The FCC Media Bureau approved a Cumulus "pro forma" request to assign several broadcast licenses from one Cumulus subsidiary to another and will seek comment on a remedial petition from the company to allow an increase in foreign ownership, said an order Friday. The foreign-ownership request is connected to a Singaporean company, Renew Group, which in January informed the SEC that it now owns approximately 9.8% of the equity and 10.01% of the voting interests in Cumulus. Under the terms of a 2020 foreign-ownership approval (see 2005290046), Cumulus must seek FCC approval for any foreign investor to own more than 5% of the voting interest in the company.
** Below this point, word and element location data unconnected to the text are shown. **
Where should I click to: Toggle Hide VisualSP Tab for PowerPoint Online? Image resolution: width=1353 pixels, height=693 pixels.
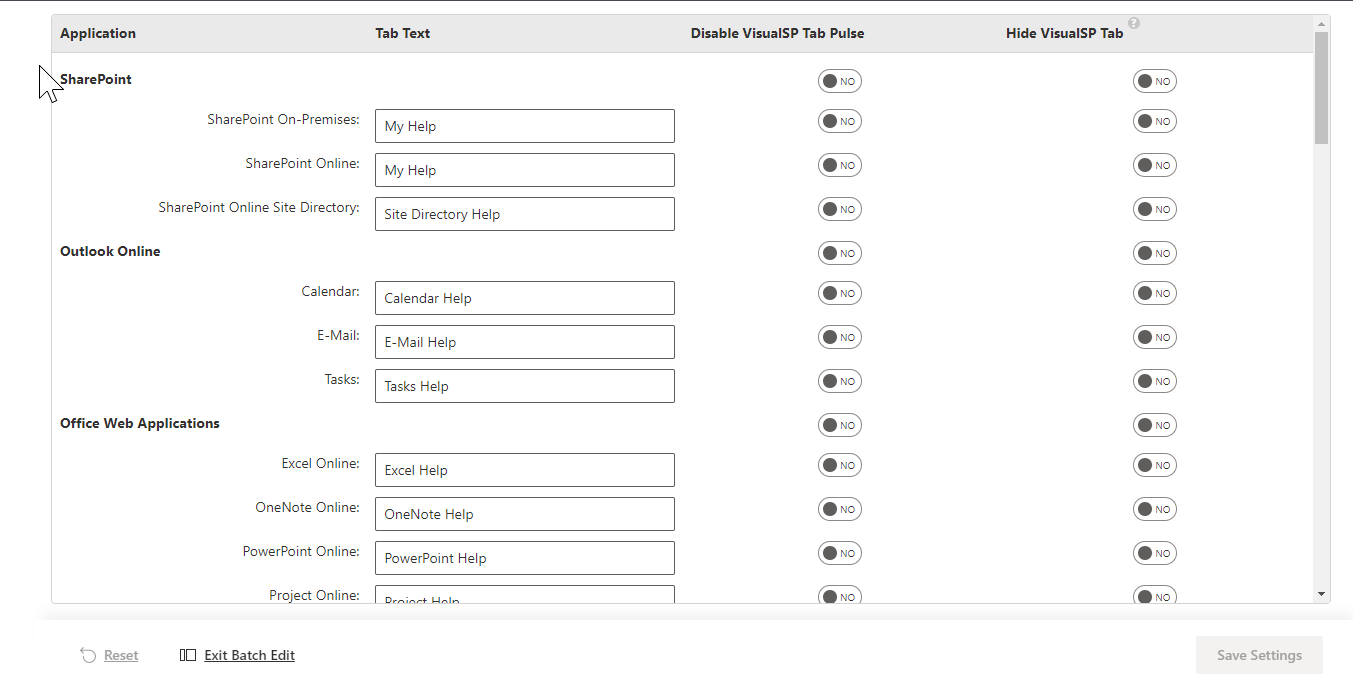tap(1154, 553)
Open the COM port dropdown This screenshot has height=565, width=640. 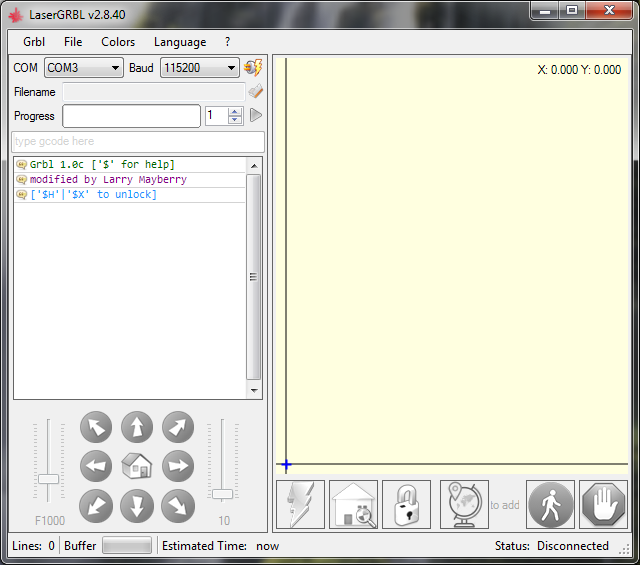[84, 68]
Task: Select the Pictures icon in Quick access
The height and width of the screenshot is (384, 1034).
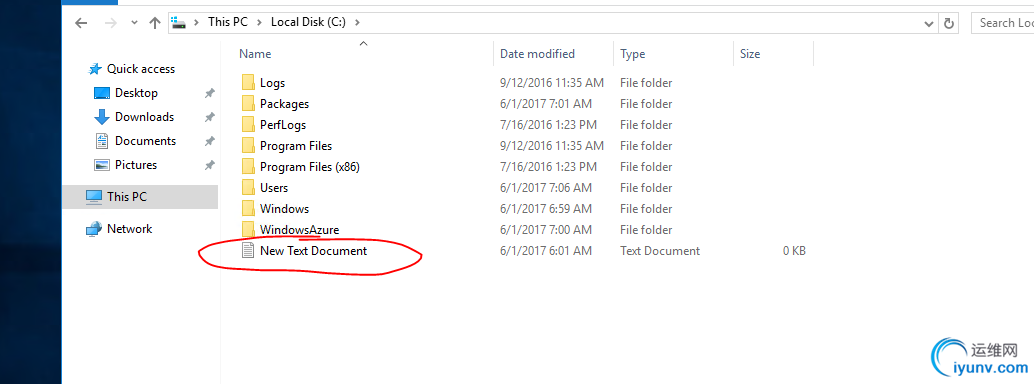Action: coord(102,165)
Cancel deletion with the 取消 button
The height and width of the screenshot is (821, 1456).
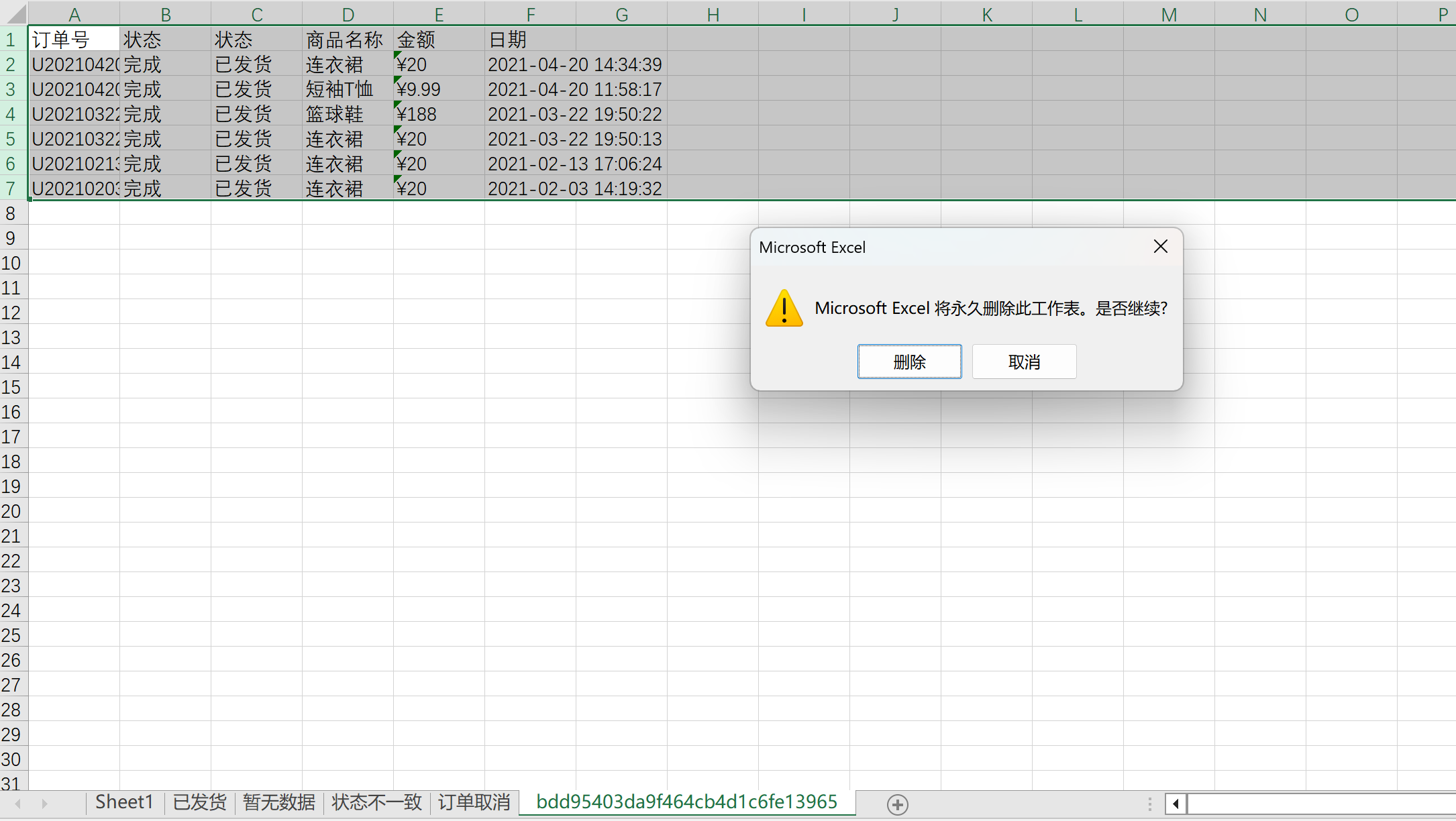pos(1024,362)
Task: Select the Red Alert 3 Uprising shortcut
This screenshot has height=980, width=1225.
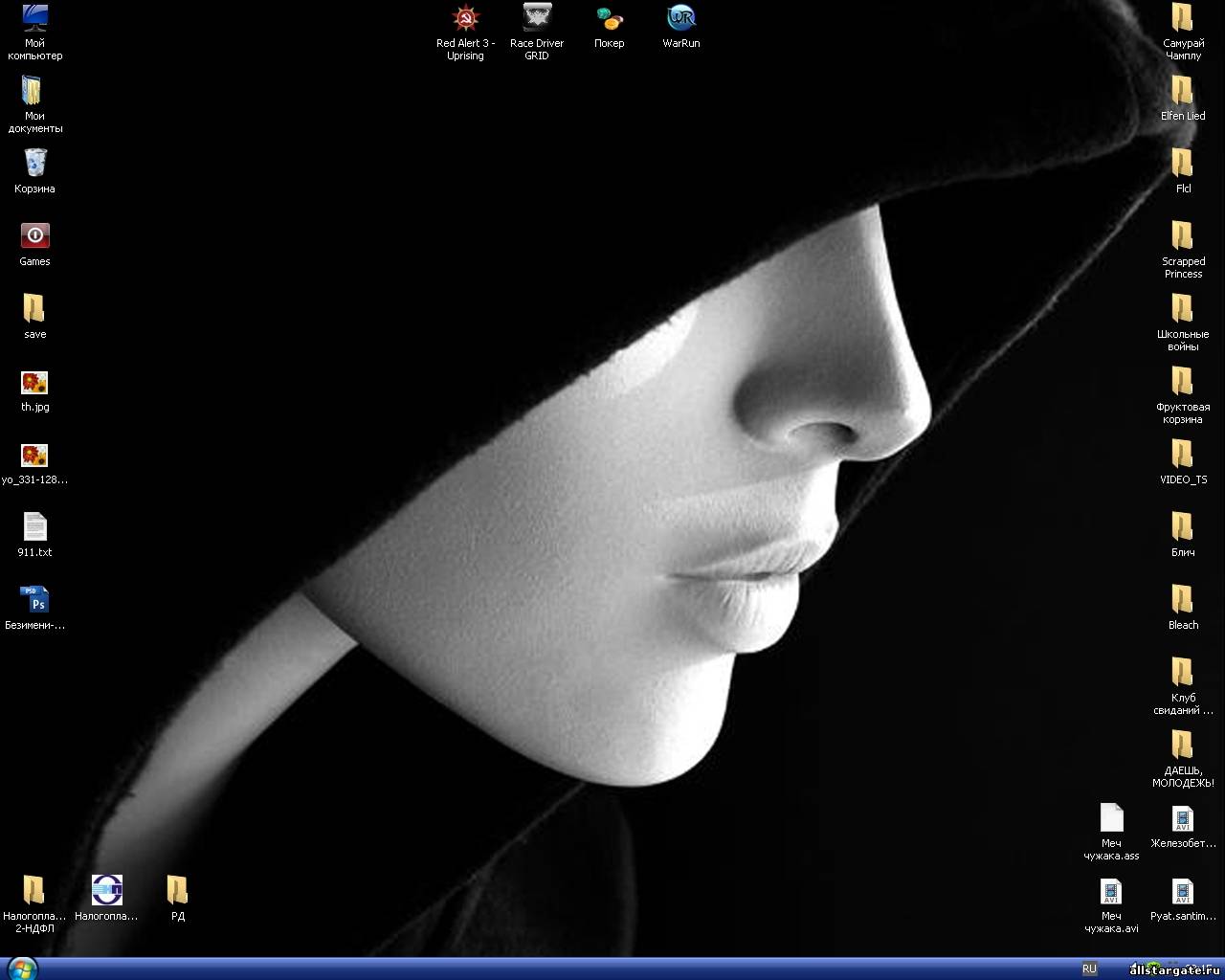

Cumulus has certified that Renew’s acquisition of interests exceeding the 5% threshold “was an independent investment decision that occurred on the NASDAQ Stock Exchange and was wholly beyond Cumulus’s control, was not reasonably foreseeable to Cumulus, and was not known to Cumulus before Renew reported the acquisition to the SEC.” Friday’s order grants the internal transfers of control but imposes conditions limiting the voting rights associated with the stock Renew owned until a declaratory ruling approving the foreign ownership is issued. The conditions would also limit Renew investors from serving as officers of Cumulus, attending board of directors meetings or having any role in management of Cumulus stations or decisions to buy or sell stations until a declaratory ruling is issued, the order said. Until the ruling, dividends payable to the Renew investors will be placed in escrow, the order said.